# Poll Top eliquid 2014 - Coffee International



## Tom (21/11/14)

Let the final voting start!

Reactions: Like 1


----------



## HPBotha (21/11/14)

really interested in the outcome - been hunting for a coffee vape forever

Reactions: Agree 1


----------



## Tom (21/11/14)

HPBotha said:


> really interested in the outcome - been hunting for a coffee vape forever


it will be among the first 3....the others were nominated once each and just slipped in due to lack of options.


----------



## Tom (22/11/14)

Vote! Vote! Vote! 

go the Polls and give SA an indication what juices are most enjoyed


----------



## Andre (25/11/14)

Your vote will be appreciated. Please vote now!


----------



## Silver (25/11/14)

I'm sorry - that Mocha Java Smooth from HHV was just really not good - could not vape more than a few toots of it. let alone try review it.

I thought I was dreaming so I went onto JuiceDB to see - and found several others not liking it at all.

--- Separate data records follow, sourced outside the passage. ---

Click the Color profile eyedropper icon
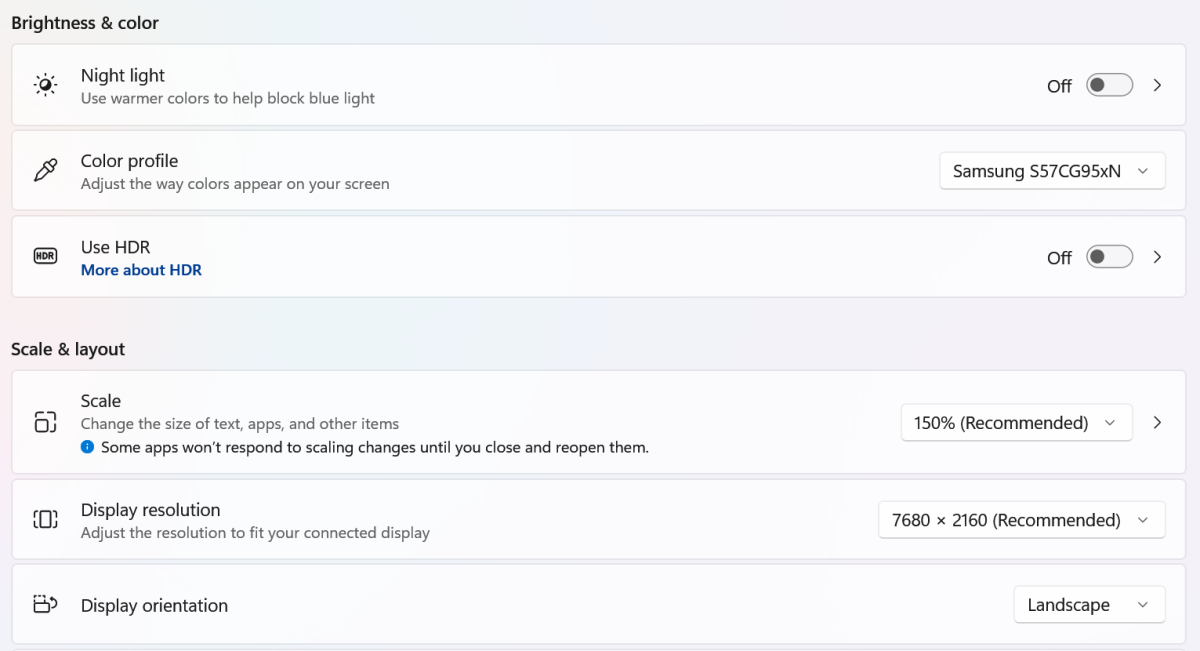This screenshot has height=651, width=1200. coord(45,171)
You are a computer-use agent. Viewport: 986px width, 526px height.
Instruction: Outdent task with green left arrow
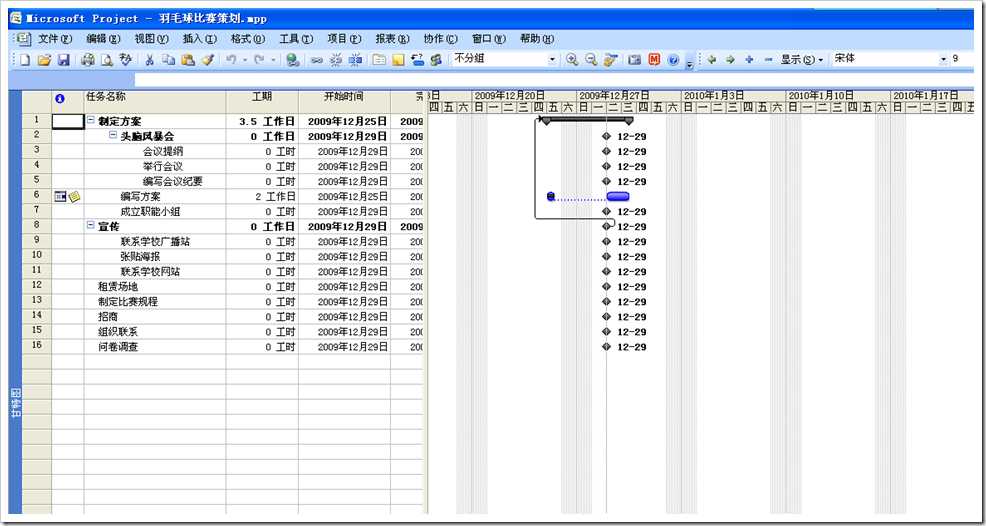coord(711,60)
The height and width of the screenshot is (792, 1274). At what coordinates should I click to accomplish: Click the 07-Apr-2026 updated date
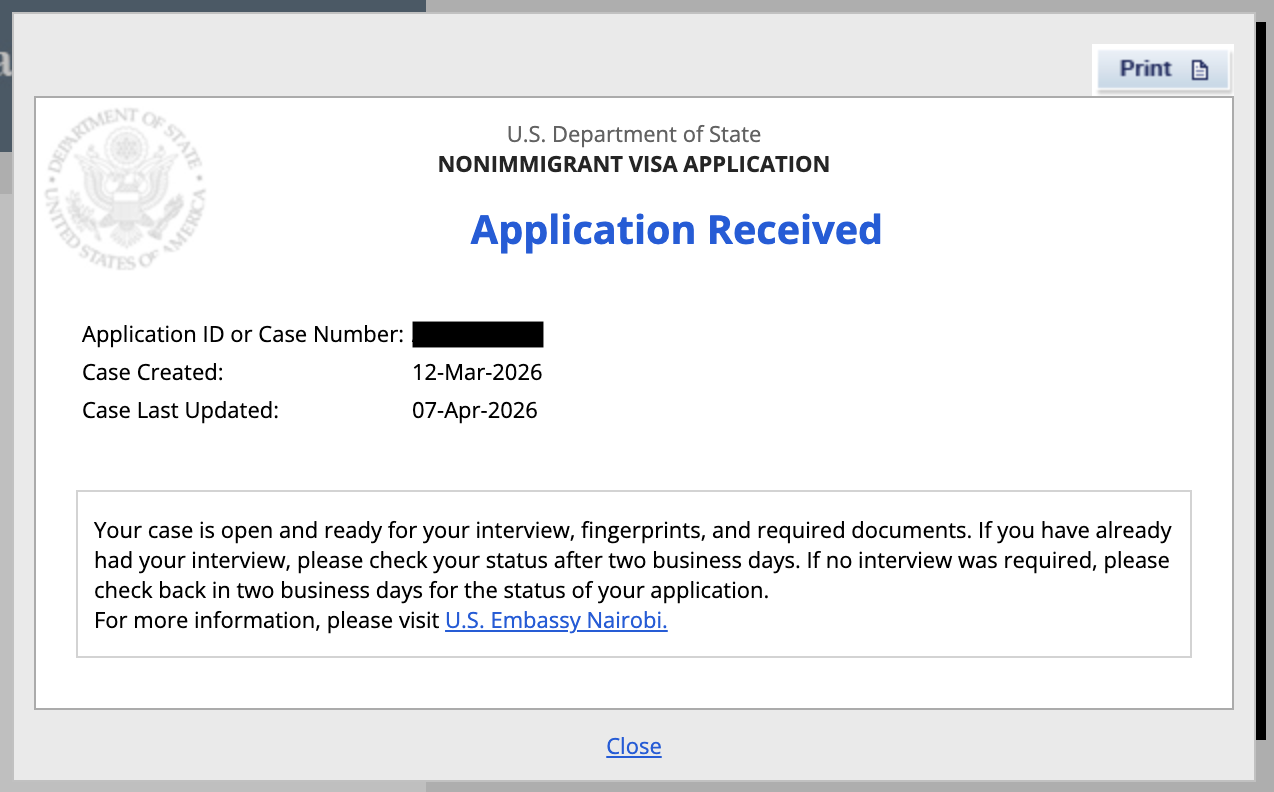[474, 410]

Tasted really bad - certainly not up to Heathers standard in my view


----------



## Andre (27/11/14)



Reactions: Funny 1


----------



## Yiannaki (27/11/14)

Booster for me, but I still need to try Wakonda. Judging by how much @Andre loves it, I'm sure it will be great!


----------



## Marzuq (30/11/14)

Bump


----------



## DoubleD (5/12/14)

Last chance to get those votes in, vote vote vote


----------



## Heckers (9/12/14)

I haven tried any of the others but Rocket Sheep Booster is easily my favourite liquid that i have tried so far.
So i guess my vote goes to that.


----------



## RenaldoRheeder (30/3/18)

@Hooked - just came across this - don't know if you saw it from a few years back


----------



## Hooked (30/3/18)

RenaldoRheeder said:


> @Hooked - just came across this - don't know if you saw it from a few years back



@Renaldo Rheeder WOW! This is interesting! I've never heard of any of those juices except for TopQ, which I like but can not find it anymore. I'll make a note of them ... who knows, maybe I can find them somewhere. Thanks so much for thinking of me!


----------